Late reconstructive surgery can successfully restore motion to some stiff elbows. This surgery removes scar tissue and extra bone growth. It also removes obstacles to movement.
Over time, there is an increased risk for arthritis in the elbow joint if the alignment of the bones is not good; the elbow does not move and rotate normally; or the elbow continues to dislocate.
Treatment for simple dislocations is usually straightforward and the results are usually good. Some people with complex dislocations still have some type of permanent disability at the elbow. Treatment is evolving to improve results for these people.
One of the areas being researched is the best time to schedule surgery for the treatment of a complex dislocation. For some patients with complex dislocations, it seems that a slight delay for final surgery may improve results by allowing swelling to decrease.

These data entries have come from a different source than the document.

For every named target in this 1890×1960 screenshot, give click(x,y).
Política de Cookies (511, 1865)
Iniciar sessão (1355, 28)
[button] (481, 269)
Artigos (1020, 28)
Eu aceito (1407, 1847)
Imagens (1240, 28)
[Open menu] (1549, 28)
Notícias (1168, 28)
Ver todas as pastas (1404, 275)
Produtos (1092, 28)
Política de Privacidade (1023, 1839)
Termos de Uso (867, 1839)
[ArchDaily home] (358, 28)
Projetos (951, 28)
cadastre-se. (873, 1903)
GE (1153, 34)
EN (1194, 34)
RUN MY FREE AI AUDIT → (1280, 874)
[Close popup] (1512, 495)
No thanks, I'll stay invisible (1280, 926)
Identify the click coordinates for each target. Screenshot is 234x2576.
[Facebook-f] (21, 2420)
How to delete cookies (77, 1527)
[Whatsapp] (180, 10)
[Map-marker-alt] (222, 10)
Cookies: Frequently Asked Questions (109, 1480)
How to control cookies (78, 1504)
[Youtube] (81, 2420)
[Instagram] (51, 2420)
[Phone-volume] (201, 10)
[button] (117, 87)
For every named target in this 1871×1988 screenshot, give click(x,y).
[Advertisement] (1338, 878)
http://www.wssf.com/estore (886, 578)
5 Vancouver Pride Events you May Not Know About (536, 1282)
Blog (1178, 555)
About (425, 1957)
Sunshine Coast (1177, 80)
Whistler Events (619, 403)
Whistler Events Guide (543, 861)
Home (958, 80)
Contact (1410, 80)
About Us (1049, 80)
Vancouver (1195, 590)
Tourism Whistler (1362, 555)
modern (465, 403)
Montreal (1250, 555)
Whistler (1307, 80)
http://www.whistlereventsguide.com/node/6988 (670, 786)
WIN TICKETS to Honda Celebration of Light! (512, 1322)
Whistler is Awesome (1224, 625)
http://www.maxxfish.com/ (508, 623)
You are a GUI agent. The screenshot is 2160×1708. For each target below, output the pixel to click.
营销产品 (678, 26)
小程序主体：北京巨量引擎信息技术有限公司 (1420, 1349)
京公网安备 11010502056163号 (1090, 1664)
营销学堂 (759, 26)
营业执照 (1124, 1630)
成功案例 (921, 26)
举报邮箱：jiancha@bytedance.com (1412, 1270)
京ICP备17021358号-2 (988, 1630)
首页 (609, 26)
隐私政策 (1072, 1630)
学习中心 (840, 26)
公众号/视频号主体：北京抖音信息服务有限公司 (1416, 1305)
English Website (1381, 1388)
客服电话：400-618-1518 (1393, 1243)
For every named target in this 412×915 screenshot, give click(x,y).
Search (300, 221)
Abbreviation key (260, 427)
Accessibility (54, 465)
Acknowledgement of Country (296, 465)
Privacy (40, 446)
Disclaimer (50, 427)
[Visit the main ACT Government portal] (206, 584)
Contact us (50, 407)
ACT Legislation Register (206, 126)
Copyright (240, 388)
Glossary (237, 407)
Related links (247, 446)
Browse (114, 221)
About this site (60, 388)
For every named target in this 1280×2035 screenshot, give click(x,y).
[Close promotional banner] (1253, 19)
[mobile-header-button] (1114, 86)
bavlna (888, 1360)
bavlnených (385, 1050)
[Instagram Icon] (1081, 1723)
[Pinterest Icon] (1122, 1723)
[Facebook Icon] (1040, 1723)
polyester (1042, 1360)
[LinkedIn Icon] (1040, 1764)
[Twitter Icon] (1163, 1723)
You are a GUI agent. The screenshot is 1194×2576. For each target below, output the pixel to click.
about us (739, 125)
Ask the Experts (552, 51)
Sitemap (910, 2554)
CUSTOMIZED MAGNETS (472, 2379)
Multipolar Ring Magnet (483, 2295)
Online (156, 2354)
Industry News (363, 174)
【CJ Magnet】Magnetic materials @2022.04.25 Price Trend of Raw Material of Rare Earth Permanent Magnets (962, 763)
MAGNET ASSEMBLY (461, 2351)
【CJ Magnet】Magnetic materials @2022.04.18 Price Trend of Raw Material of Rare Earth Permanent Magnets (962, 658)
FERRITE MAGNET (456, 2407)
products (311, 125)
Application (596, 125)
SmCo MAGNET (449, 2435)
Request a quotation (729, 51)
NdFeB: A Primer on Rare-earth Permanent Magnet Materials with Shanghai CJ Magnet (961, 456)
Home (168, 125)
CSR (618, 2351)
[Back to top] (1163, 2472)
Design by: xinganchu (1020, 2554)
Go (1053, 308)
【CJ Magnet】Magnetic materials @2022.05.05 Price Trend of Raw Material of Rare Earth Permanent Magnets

The dislocation still needs to be reduced right away, but then a brace, splint, or external fixation frame may rest the elbow for about a week before a specialist surgeon attempts major reconstructive surgery.
Moving the elbow early appears to be good for recovery for both kinds of dislocations. Early movement with complex dislocations can be difficult, however. Pain management techniques encourage early movement. Improved therapy and rehabilitation techniques, such as continuous motion machines, dynamic splinting (spring-loaded assist devices), and progressive static splinting can improve results.